- _What is needed_
Only one span of the material below is wanted. Output it exactly, from the line with "Close the Preview 'index.rst' tab" through the line with "You are a computer-use", without any pictures.

- _Data in this exercise_

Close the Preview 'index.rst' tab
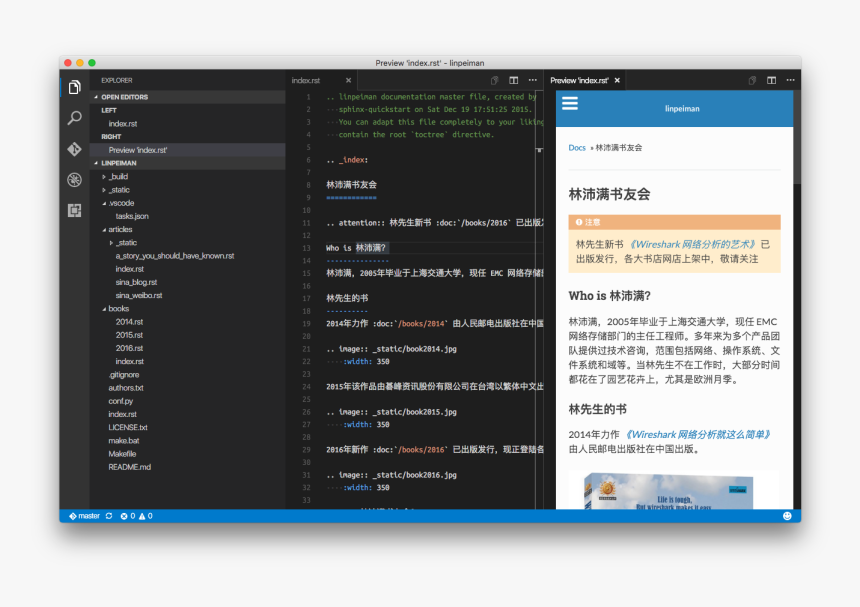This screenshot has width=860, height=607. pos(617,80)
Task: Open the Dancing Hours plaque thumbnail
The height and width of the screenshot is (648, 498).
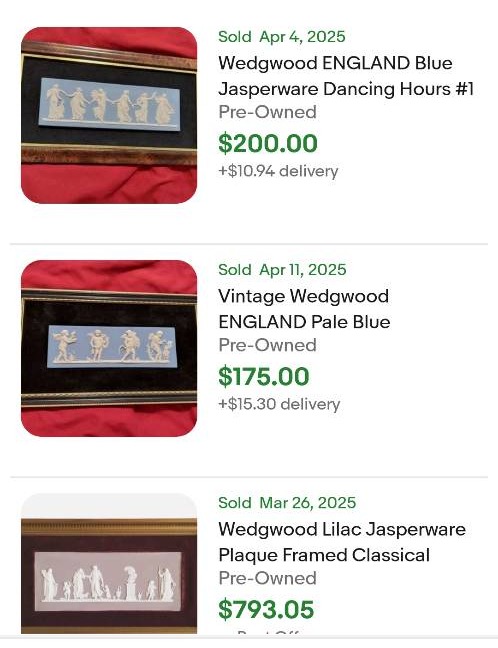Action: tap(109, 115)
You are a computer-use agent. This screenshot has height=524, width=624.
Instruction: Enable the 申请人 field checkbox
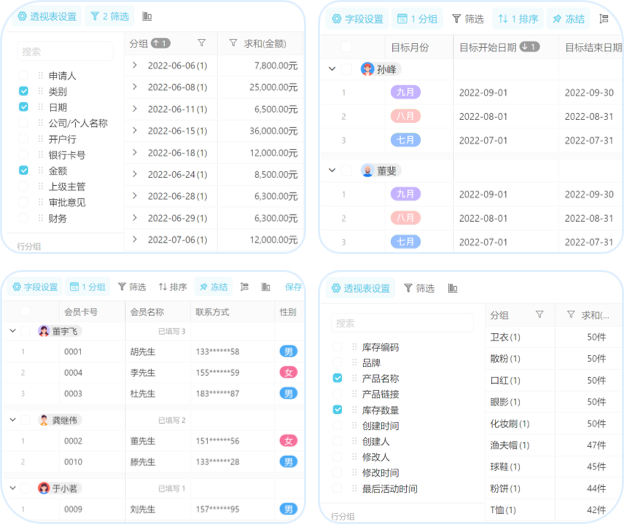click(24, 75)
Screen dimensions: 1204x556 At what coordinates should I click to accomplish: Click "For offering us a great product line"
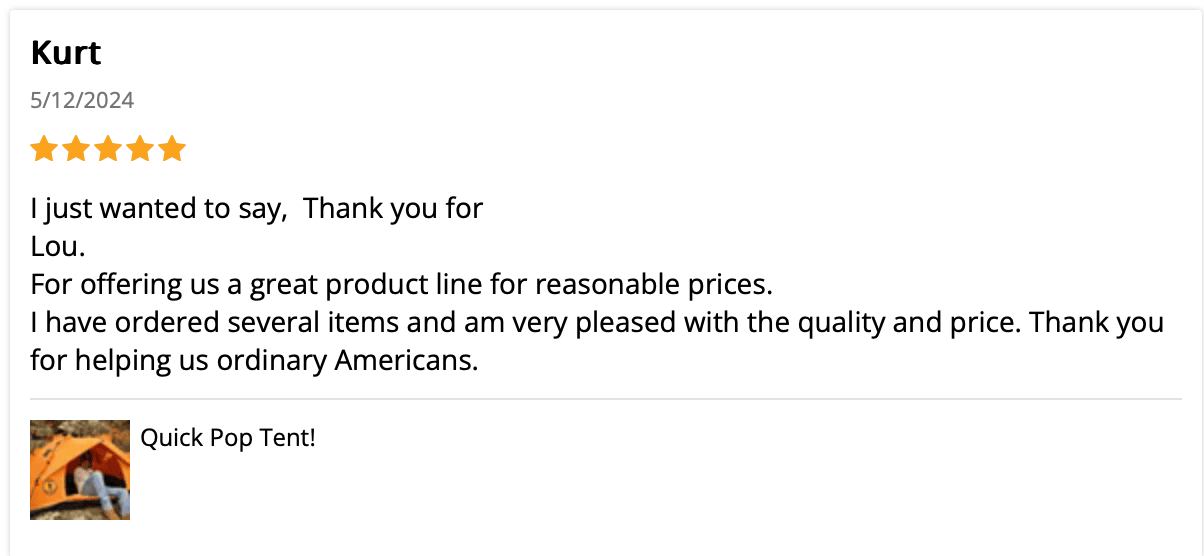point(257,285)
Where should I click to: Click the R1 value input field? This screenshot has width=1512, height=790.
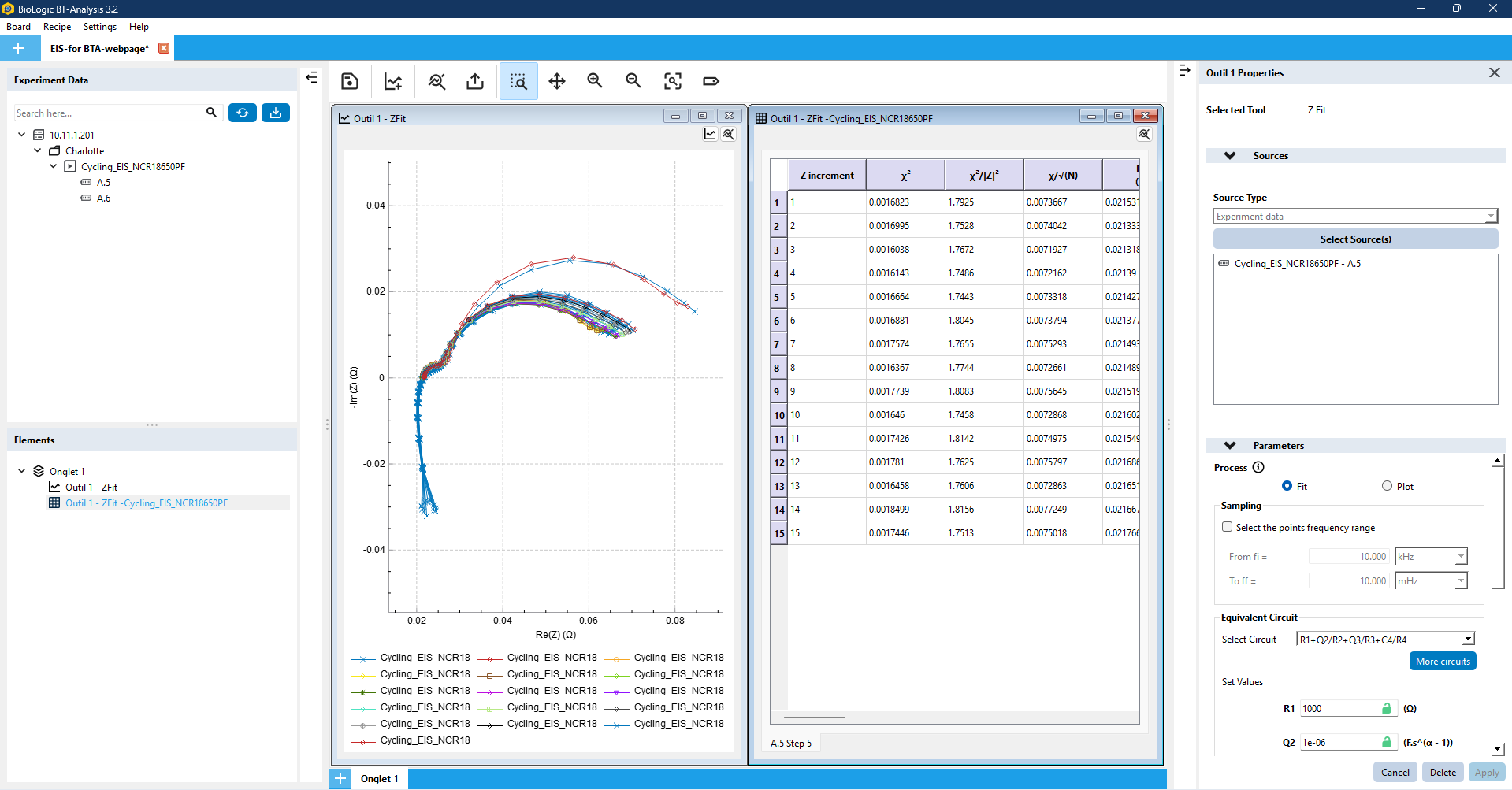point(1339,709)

* * *

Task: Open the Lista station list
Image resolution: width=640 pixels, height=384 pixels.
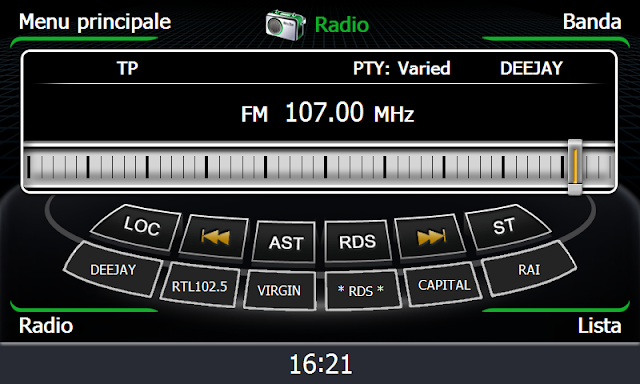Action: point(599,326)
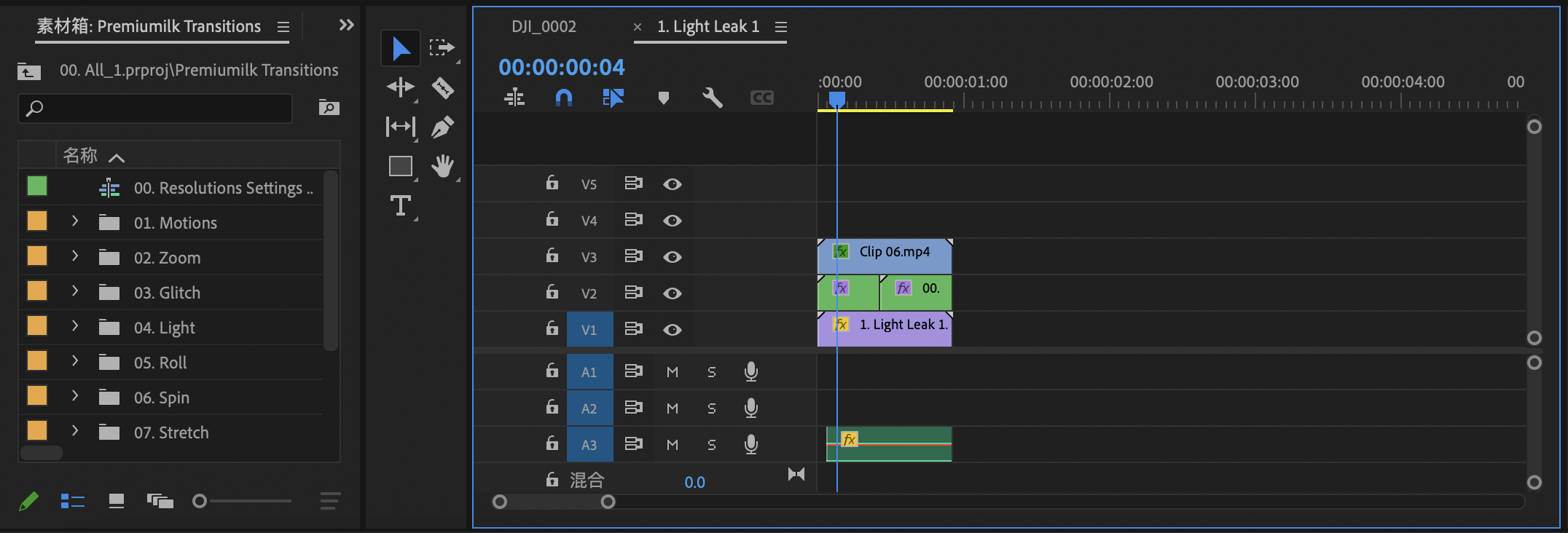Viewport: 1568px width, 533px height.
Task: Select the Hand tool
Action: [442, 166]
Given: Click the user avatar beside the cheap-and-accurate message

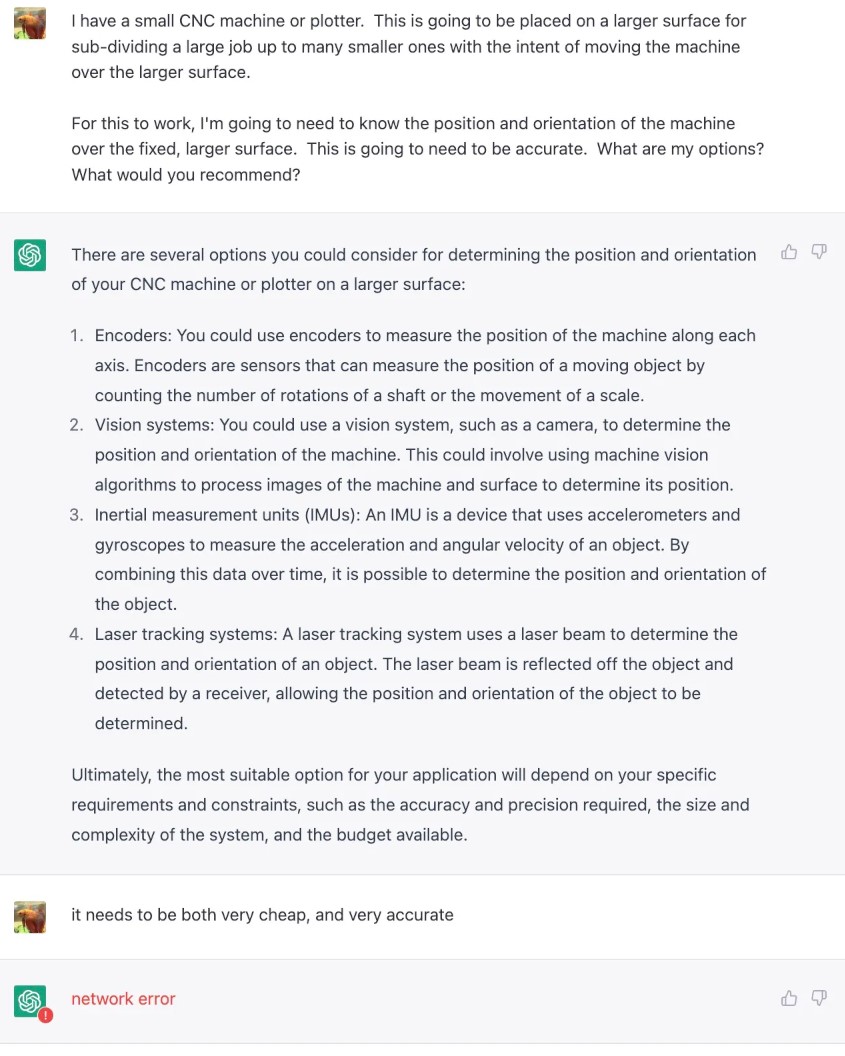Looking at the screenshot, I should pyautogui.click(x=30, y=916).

- _Response to the task_
Close the Preview 'index.rst' tab
This screenshot has width=860, height=607. pos(617,80)
Task: Open the Dancing Hours plaque thumbnail
The height and width of the screenshot is (648, 498).
Action: tap(109, 115)
You are a computer-use agent. This screenshot has height=524, width=624.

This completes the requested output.